## Consegne
a) Riassumi in due frasi il brano sul volontariato.
b) Prosegui il brano sul volontariato di Aldo Giannuli, ripartendo dopo la sua ultima frase.

Posso parlare male del volontariato?

di Aldo Giannuli

Sicuramente molti dei pochi che mi leggono staranno storcendo il naso già dal titolo: se c’è una cosa virtuosa, di cui non si può dire che bene, è il volontariato, espressione di altruismo, di senso civico, di dedizione agli ideali. Come si fa a parlare male di una cosa così nobile? Si può, si può…

Intendiamoci, non biasimo affatto l’idea in sé di donare proprio tempo ed  energie per migliorare la società e soccorrere chi ne ha bisogno. Anzi auspico che molti altri lo facciano, ma nelle forme giuste e non ideologiche, perché il volontariato non può e non deve essere una forma di ideologia del “bene comune”.

Il problema è che fare “del bene” (usiamo questa espressione logora ma utile a capirci) non è affatto una cosa semplice e va fatta con il cervello, il “cuore” da solo non basta e spesso fa danni. La giovane cretina che, con la benedizione del Comune, invasata dal sacro fuoco di fare la “cosa giusta” ed armata di pennelli, inizia a ripulire le mura cittadine dagli scarabocchi  degli imbrattatori, è capacissima di cancellare un murales che, invece, ha ragione di essere, è gradito dagli abitanti ed ha un suo valore estetico e magari artistico; una così è un pericolo pubblico a cui sarebbe bene proibire di uscir di casa. Il “volontario” che vola in zona di guerra senza nessuna cautela e si fa catturare, obbligando lo Stato a darsi da fare per la sua liberazione e sborsare un ingente riscatto, è un imbecille che andrebbe lasciato nelle mani dei suoi rapitori, così impara. Il soccorritore improvvisato può fare danni ancora peggiori all’infortunato e così via.

## Dati in ingresso
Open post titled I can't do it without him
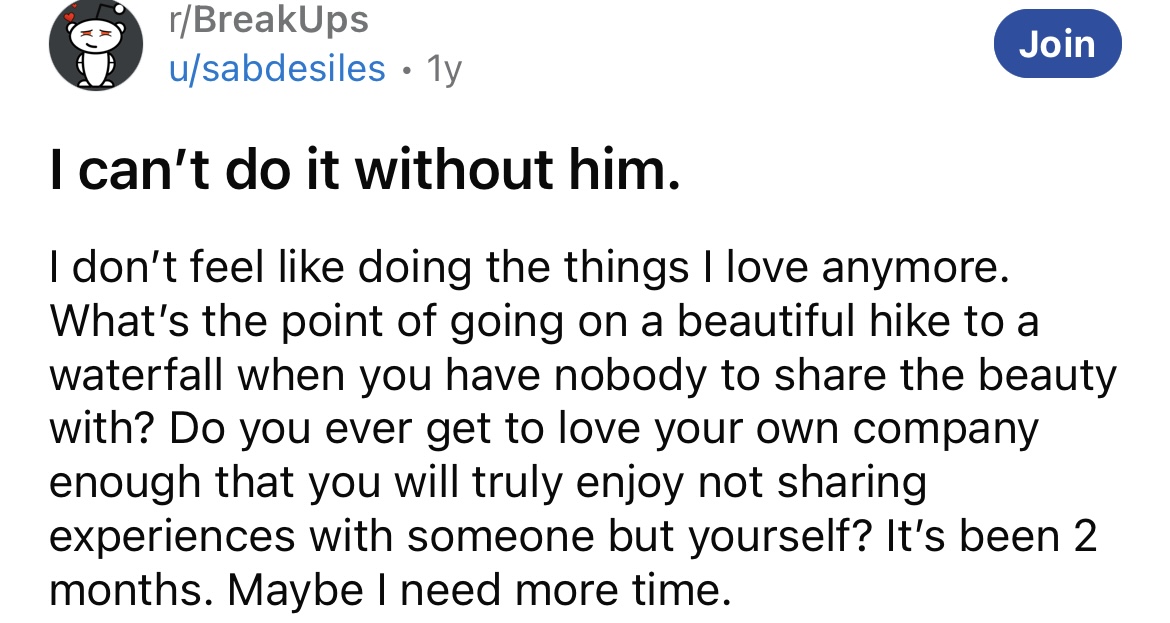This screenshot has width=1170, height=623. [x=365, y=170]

## Risposte alle consegne
a) Aldo Giannuli non biasima l'idea di donare tempo ed energie per migliorare la società, ma sostiene che il volontariato vada praticato nelle forme giuste e non debba diventare un'ideologia del "bene comune". Secondo il brano, fare del bene richiede il cervello e non solo il cuore, come mostrano la volontaria che cancella un murales gradito agli abitanti, il volontario che si fa catturare in zona di guerra e il soccorritore improvvisato che danneggia l'infortunato.

b)
Quindi, in primo luogo, attività del genere andrebbero sottratte all’improvvisazione, preparate, organizzate. Ma qui scatta una trappola molto più pericolosa: quella del falso volontariato. Nel mondo ci sono i truffatori perché ci sono gli stupidi e così il mondo è pieno di false società benefiche, enti morali, onlus e chi più ne ha più ne metta, che sono nidi di profittatori che lucrano sul lavoro di un branco di deficienti convinti di essere angeli. Ricordo che, nei primi anni novanta ci fu una indagine sulle associazioni di volontari che si occupavano di accoglienza agli immigrati, cosa nobilissima che non può che trovarmi d’accordo. Peccato che poi sia emerso che queste associazioni consumavano l’87% (ho detto ottantasette per cento) delle risorse raccolte fra contribuzioni pubbliche e sottoscrizioni private, per il mantenimento delle proprie strutture e personale, destinando solo il 13% alle attività di accoglienza.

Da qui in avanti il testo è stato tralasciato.